Livres, films, musique, coups de coeur....


  • Livres

Baisers de cinéma, Eric Fottorino : Un avocat, fils d'un grand photographe de plateau, cherche sa mère parmi toutes les actrices dont son père s'est occupé. En chemin, il rencontre l'amour sous les traits d'une femme assez mystérieuse, un amour comme une drogue...
C'est un roman très agréable à lire. Le style est fluide et coloré. A travers son récit, l'auteur ressuscite tous les films de la Nouvelle Vague. On entre dans un univers de lumière, de photographies et d'odeurs et on s'attache à ce narrateur perdu dans sa quête sans fin, tiraillé entre deux femmes, l'une femme absente et l'autre évanescente.

 

Les enfants de la liberté, Marc Lévy : J'ai tardé à acheter ce roman, tant l'auteur m'avait lassée. Sa recette des romans à l'eau de rose, empreints de bons sentiments et saupoudrés de surnaturel ne faisait plus effet. Mais en survolant un extrait, j'ai été tentée. Alors sur un coup de tête (qui est devenu par la suite un coup de coeur) je l'ai acheté...et dévoré. Si on retrouve par moments les bons sentiments que Marc Lévy aime à étaler dans ses livres, on est vite séduit par la jeunesse du héros et de ses camarades, par leur naïveté et leur bravoure. Les moments les plus durs sont racontés de façon détournée, à mots couverts ou par des petites phrases très courtes mais toujours très poignantes. Un récit auquel il est difficile de rester insensible. Dommage que le titre du prochain livre de Marc Lévy laisse présager qu'il va retomber dans ses travers.

  • Cinéma

Indiana Jones et le royaume du crâne de cristal, Steven Spielberg : Que dire de ce 4ème volet du célèbre archéologue aventurier ? Grands fans d'Indiana Jones, vous risquez d'être déçus.
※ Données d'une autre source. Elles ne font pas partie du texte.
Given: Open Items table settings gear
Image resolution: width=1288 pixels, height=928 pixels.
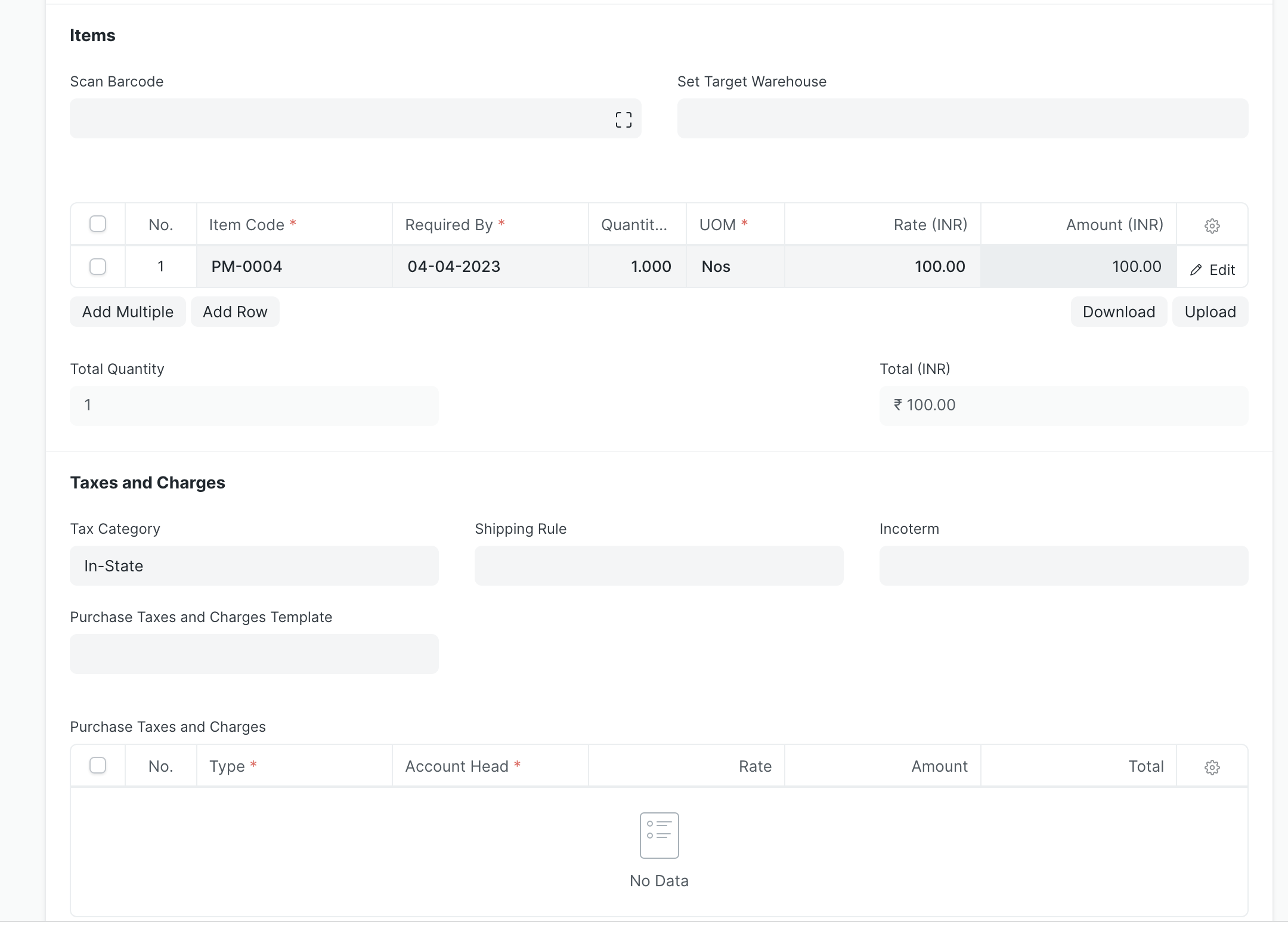Looking at the screenshot, I should [1212, 225].
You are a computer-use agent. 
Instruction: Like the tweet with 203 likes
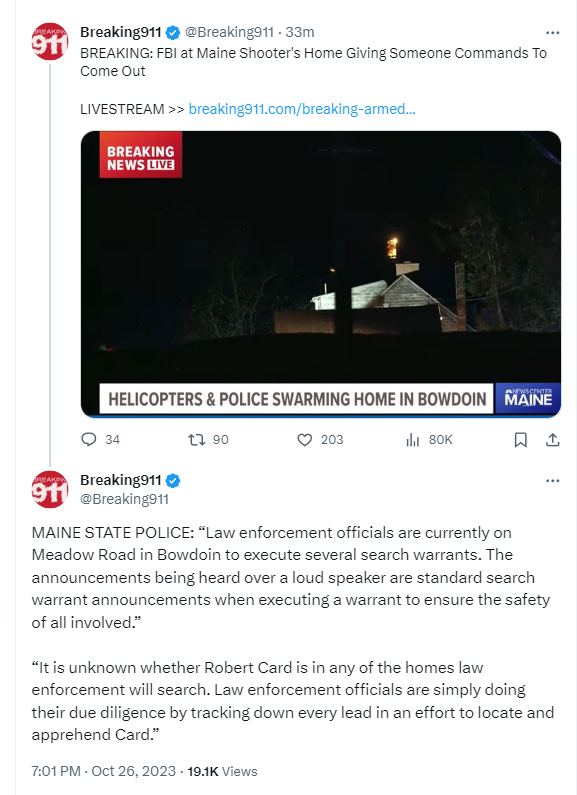point(304,440)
Le héros a vieilli et il a perdu un peu de son charme. En revanche, Karen Allen reprend son rôle à merveille et c'est un vrai plaisir de la retrouver à l'écran. Le fils d'Indiana Jones fait également son apparition, joué par un jeune acteur qui tire très bien son épingle du jeu. Les scènes sont filmées comme dans les anciens épisodes, on retrouve les mêmes ingrédients cependant l'alchimie ne prend pas. Cela est sans doute dû à un scénario qui ne cadre pas trop avec le personnage d'Indiana Jones auquel nous étions habitué. Le voilà en train de subir un interrogatoire du FBI, il se serait enrôlé dans l'armée américaine, invraisemblable!!! Quant aux petits hommes verts (ou presque) qui débarquent au milieu de l'histoire, on se croirait plus dans un épisode d'X Files. C'est dommage et ça donne seulement envie de se replonger dans les bons vieux épisodes qui font toujours autant leur effet.

 Affaire de famille, Claus Drexel : Voilà un film qui a beaucoup de mal à démarrer. Le début est très lent et malgré une très bonne distribution (Miou-Miou et André Dussolier) on n'arrive pas à s'attacher aux personnages. L'ambiance est très glauque, on ne comprend pas le but du réalisateur, on est perdu dans une histoire qui nous laisse indifférents. jusqu'au moment (trop tardif) de la troisième partie du film. Comme dans un puzzle, les pièces s'assemblent enfin et on commence à se piquer au jeu du réalisateur qui réussit à nous maintenir en haleine jusqu'au bout, avec un scénario finalement assez bien ficelé et plein de surprises.

48 heures par jour, Catherine Castel : Ce film est une comédie légère et sans grande prétention, un de ces films agréables à voir et qui offrent l'espace d'un instant un brin de divertissement. Les trois acteurs principaux (Aure Atika, Antoine de Caunes et Victoria Abril) interprètent leurs rôles parfaitement. En soulevant l'éternelle question : comment concilier vie de famille et vie professionnelle, la réalisatrice nous présente des personnages attachants, quelques situations cocasses, le tout enrobé de dialogues enlevés. On ne s'ennuie pas, on profite et on rit souvent : bref on se divertit.